begin PROVIDED RECORDS

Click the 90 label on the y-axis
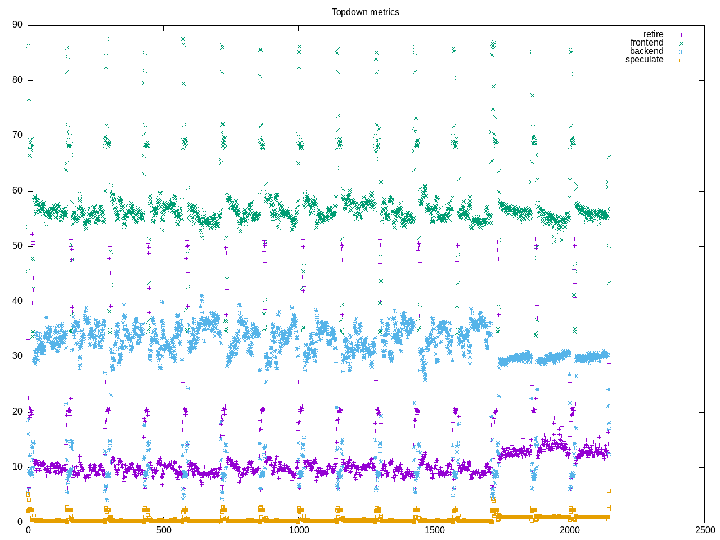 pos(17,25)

end PROVIDED RECORDS
begin PROVIDED RECORDS

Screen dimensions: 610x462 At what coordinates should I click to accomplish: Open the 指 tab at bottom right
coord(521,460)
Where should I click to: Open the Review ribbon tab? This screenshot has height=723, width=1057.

end PROVIDED RECORDS
begin PROVIDED RECORDS

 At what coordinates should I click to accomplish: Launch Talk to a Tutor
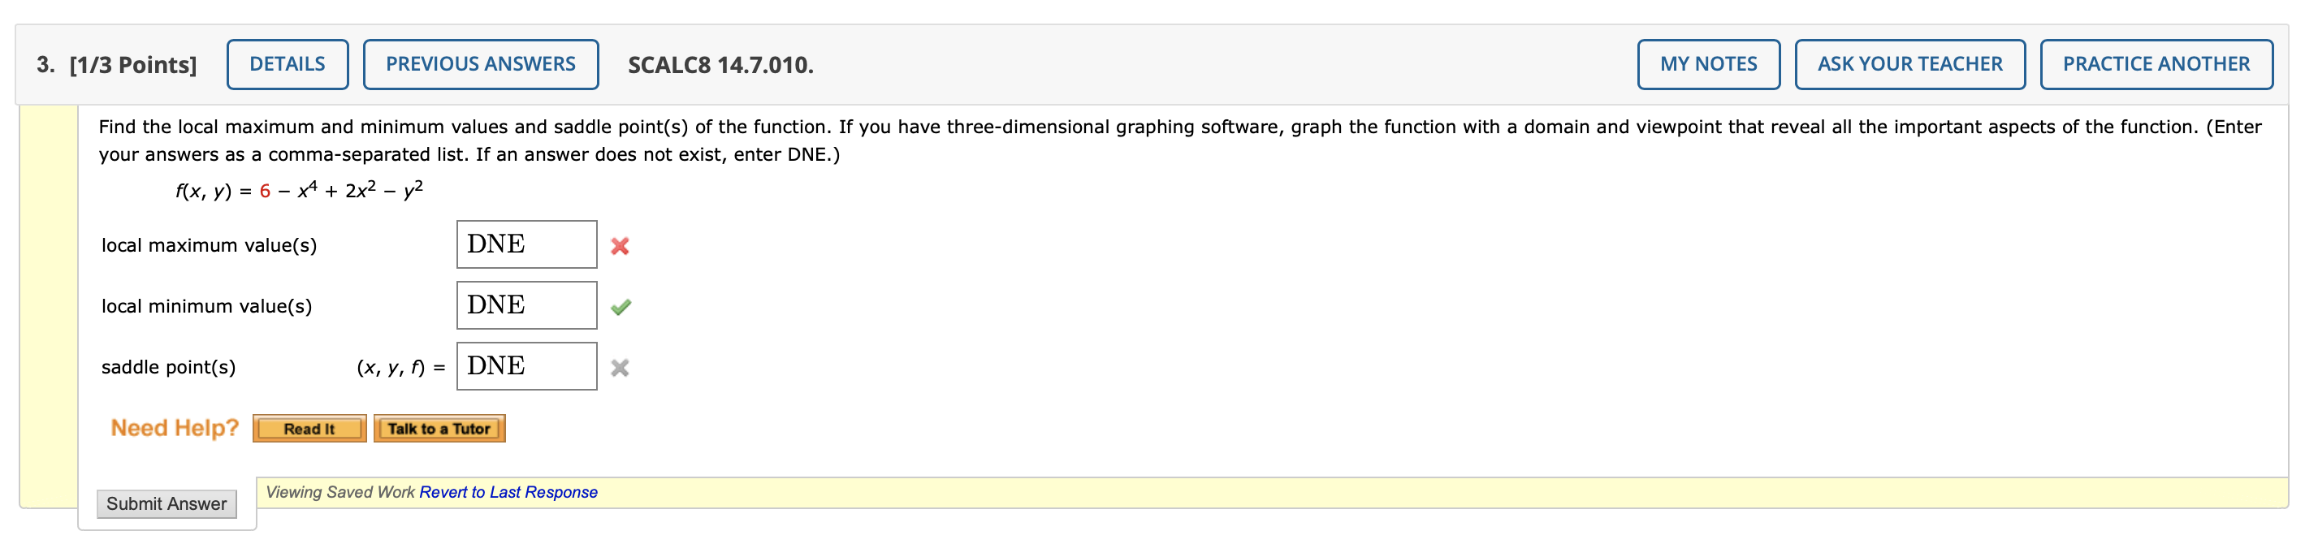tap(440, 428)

end PROVIDED RECORDS

PROBLEM TO SOLVE: Copy out the entries word for word, beginning at the line that contains "Screen dimensions: 610x462" and stopping after the line that contains "Where should I".

REPLY:
Screen dimensions: 610x462 At what coordinates should I click to accomplish: Open the 指 tab at bottom right
coord(521,460)
Where should I click to: Open the Review ribbon tab? This screenshot has height=723, width=1057.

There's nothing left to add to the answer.